If the degree of dissociation is quite small, C_{a} ≫ x and the expression simplifies to$$K_\text{a} = \frac{x^2}{C_a}$$and pH = 1/2 (pK_{a} − log C_{a}). This approximate expression is good for pK_{a} values larger than about 2 and concentrations high enough.

== RICE tables for Solvation ==
RICE tables can also be used to find solubility equilibria or find the molar solubility of reactions.

For example, the reaction PbCl2{}_{(s)} <-> Pb^2+{}_{(aq)}+2Cl^- {}_{(aq)} is given. Additionally, it is provided that the K_{sp} (the solubility product constant) = $1.7\times10^{-5}$.
| (R) | PbCl2{}_{(s)} | Pb^2+{}_{(aq)} | 2Cl^- {}_{(aq)} |
| I | - | 0 | 0 |
| C | - | +x | +2x |
| E | - | x | 2x |
Because the lead(II) chloride is solid, its rate of reaction does not depend on its concentration; rather, it depends only on the surface area of the solid. The surface area is disregarded because it is not relevant for the equilibrium position. Because the calculation is of molar solubility, it is assumed that the reaction begins with only reactants (row I). To find the row C, establish that x is the molar solubility. This is the number of moles added or subtracted on each side as stated in the "Example" section. For the lead (II) ion, there is one mole added for every mole of product used. For the chloride ion, there are two moles added for every mole of product used. Row E is simply I + C.

To find the actual value of x, the solubility product constant equation can be used.
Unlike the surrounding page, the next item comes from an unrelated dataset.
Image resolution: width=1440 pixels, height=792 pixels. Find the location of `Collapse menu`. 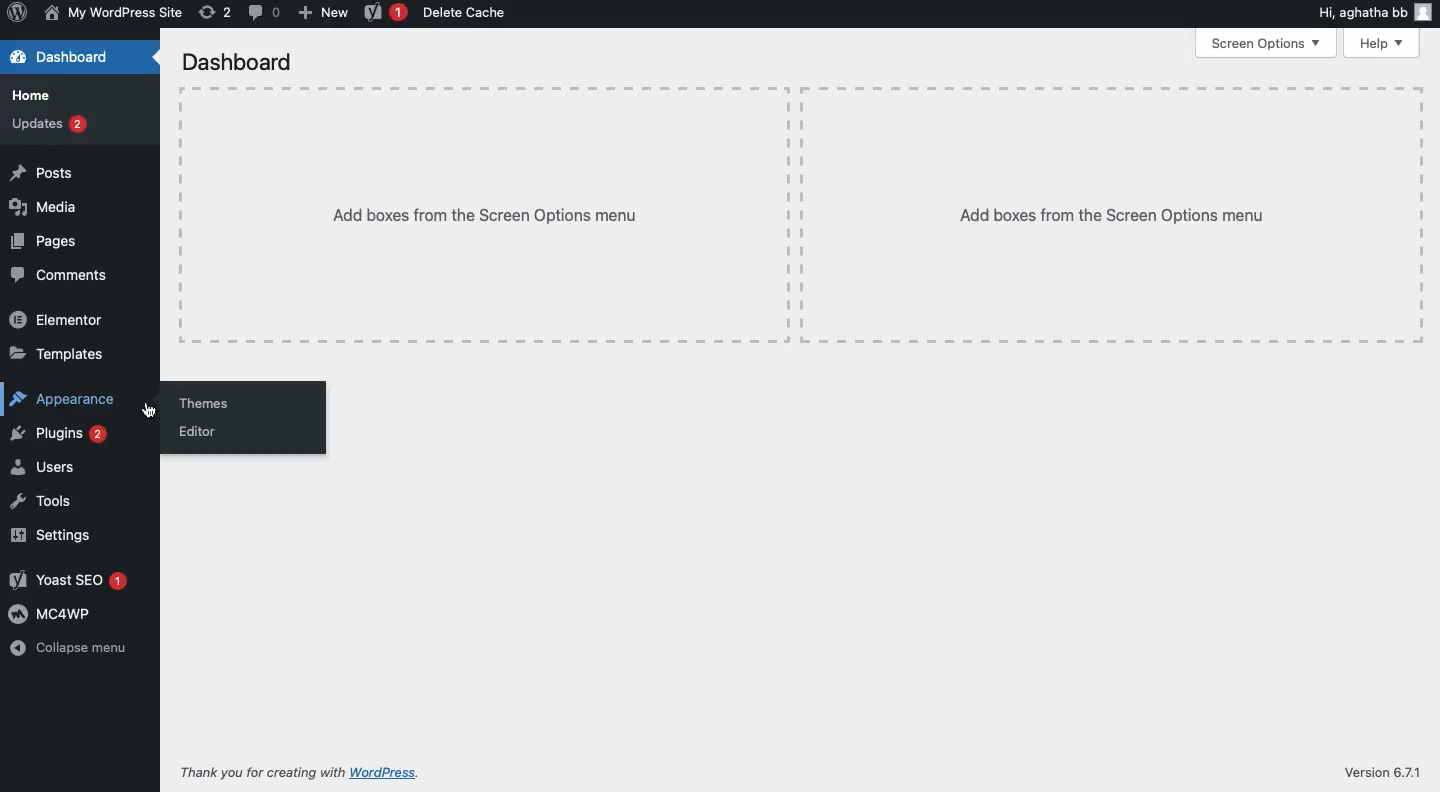

Collapse menu is located at coordinates (71, 648).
The equation is the molarity (or partial pressure, for a gas) of the products over the molarity (or partial pressure) of the reactants.

$k_{sp} = \frac{[Pb^{2+}]\times[Cl^-]^2}{[PbCl_2]}$

The next step is to plug in the variables from the E row of the RICE table, along with the given solubility product constant.

$1.7\times10^{-5} = \frac{[x]\times[2x]^2}{[1]}$

The divisor is set to one, as the reactants in a solubility equation are solid (see above). Next, we can solve for x.

$1.7\times10^{-5} = 4x^3$

$4.25\times10^{-6} = x^3$

$x\approx0.016$

The molar solubility of the reaction is 0.016 (with significant figures).